- First appearance: Tarzan the Ape Man
- Portrayed by: Neil Hamilton Cesare Danova John Phillip Law

In-universe information
- Gender: Male

= Harry Holt (Tarzan) =

Harry Holt is a recurring character who has appeared in four Tarzan films.

==Character==
He was an explorer first portrayed by Neil Hamilton in the first of the Tarzan films starring Johnny Weissmuller: Tarzan the Ape Man. In that 1932 film, Holt is co-leader of the expedition with James Parker (originally named Archimedes Porter in "Tarzan of the Apes"), the father of Jane Parker. He is portrayed as a well-meaning but ineffectual person who has a romantic interest in Jane. Hamilton reprised this role in the 1934 sequel Tarzan and His Mate, in which Holt dies during an attack by lions.
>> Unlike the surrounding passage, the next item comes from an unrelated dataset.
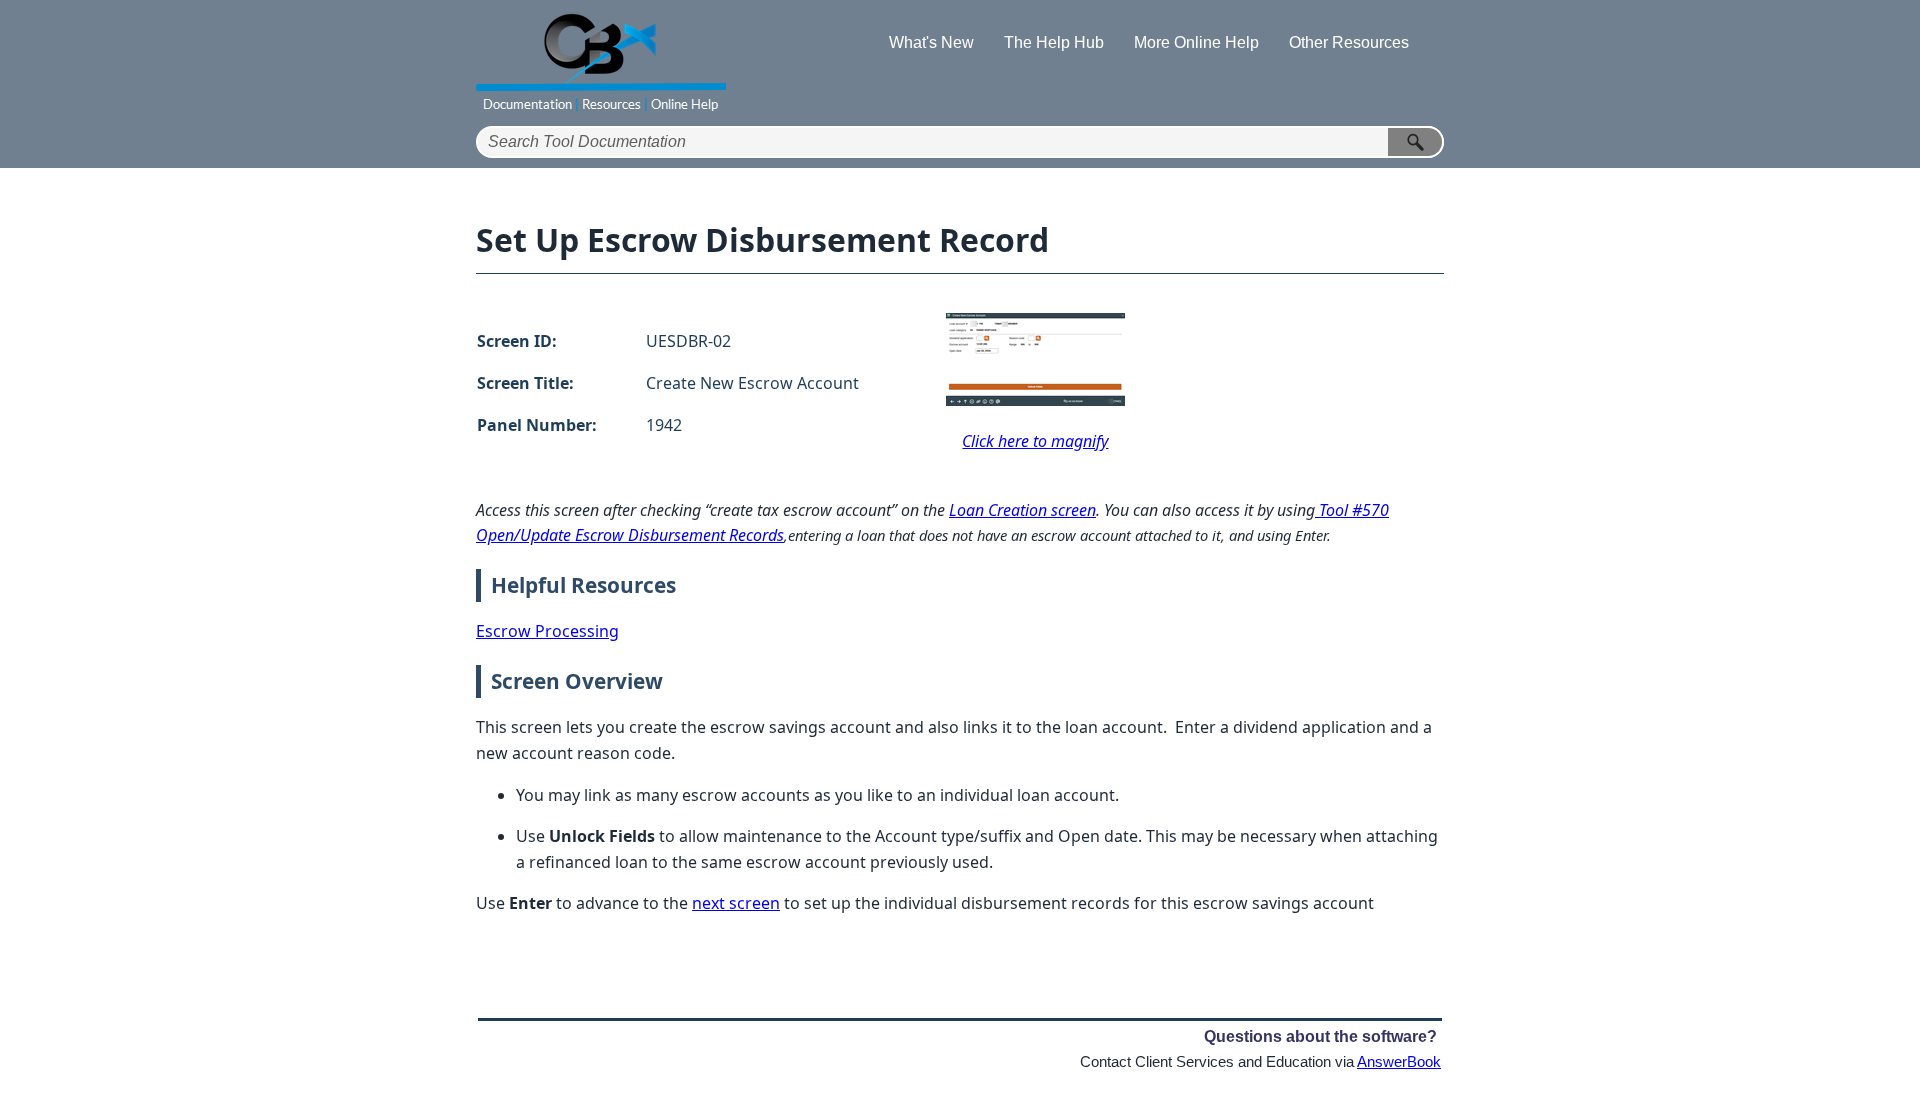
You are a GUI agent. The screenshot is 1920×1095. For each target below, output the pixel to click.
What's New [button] (931, 42)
The character also appears in the 1959 and 1981 remakes of the 1932 film, played by Cesare Danova and John Phillip Law respectively.

==Corresponding novel character==
As the initial romantic interest of Jane, Harry can be considered a replacement for Tarzan's paternal cousin, William Cecil Clayton, who was Jane Porter's initial love interest in the novels. However, Harry is neither related to Tarzan nor antagonistic to the ape man as was the case for William.